Mushrooms also need extreme wet conditions to grow. While mushrooms do not harm grass, many of them are poisonous and can be a danger to children and pets that ingest them. Poisonous mushrooms have no features to distinguish them from nonpoisonous mushrooms and identification, therefore, is only possible by those educated about the various genera and species.

Erosion: In addition to the issues associated with standing water, water moving too quickly off your property causes problems as well. As raindrops fall on your lawn, if there is sufficient intensity, the impact will dislodge small particles of soil which can then be carried off by the rain as it flows. This soil will either be carried off to sewers or deposited in another area of your yard, depending on your drainage conditions. Over time, original drainage measures, such as ditches and trenches, can become filled with soil, defeating their purpose and redirecting how water moves on your property. Erosion is accelerated where plant cover is sparse and spaces between plants become larger, leaving no protection for your soil during intense rains. Proper grades and slopes stop water from carrying away your soil by keeping water runoff at an acceptable rate. Slowing down water that is running off too quickly gives soil particles time to settle out of the water and back onto the ground before being transported too far away. Additionally, healthy plant life with deep roots protects and holds on to your soil.

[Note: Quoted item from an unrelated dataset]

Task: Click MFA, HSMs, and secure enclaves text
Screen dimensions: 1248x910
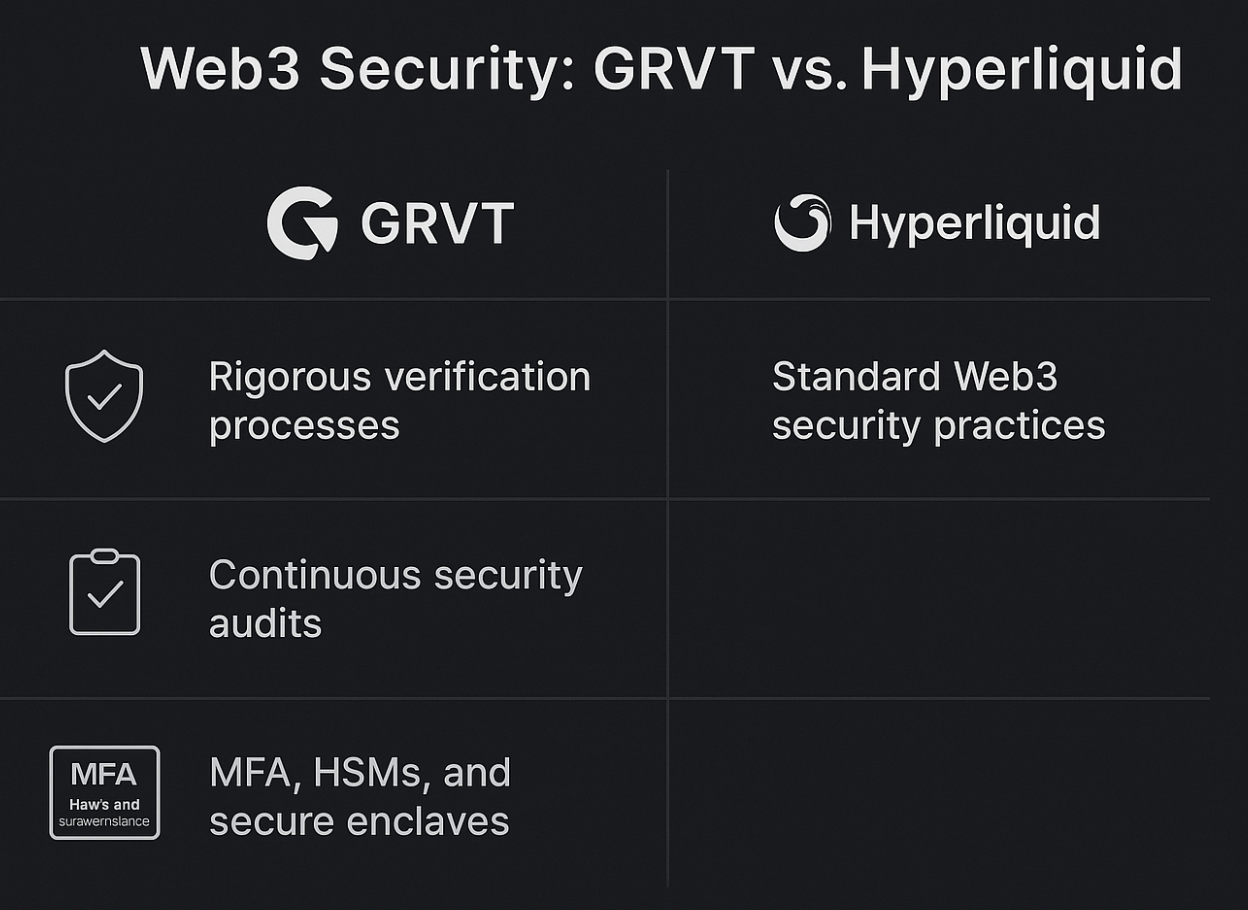Action: [360, 796]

Benefits of proper drainage

Structural Protection: Having a comprehensive drainage system in place protects your structure by preventing water's damaging contact with concrete. Water that doesn't evaporate and isn't absorbed by soil eventually goes somewhere and, oftentimes, it sits under and around your foundations. Drainage solutions will keep the moisture content around your foundation stable and uniform, keeping contraction and expansion to a minimum. This maintains the integrity of foundations and helps prevent cracks and water seepage.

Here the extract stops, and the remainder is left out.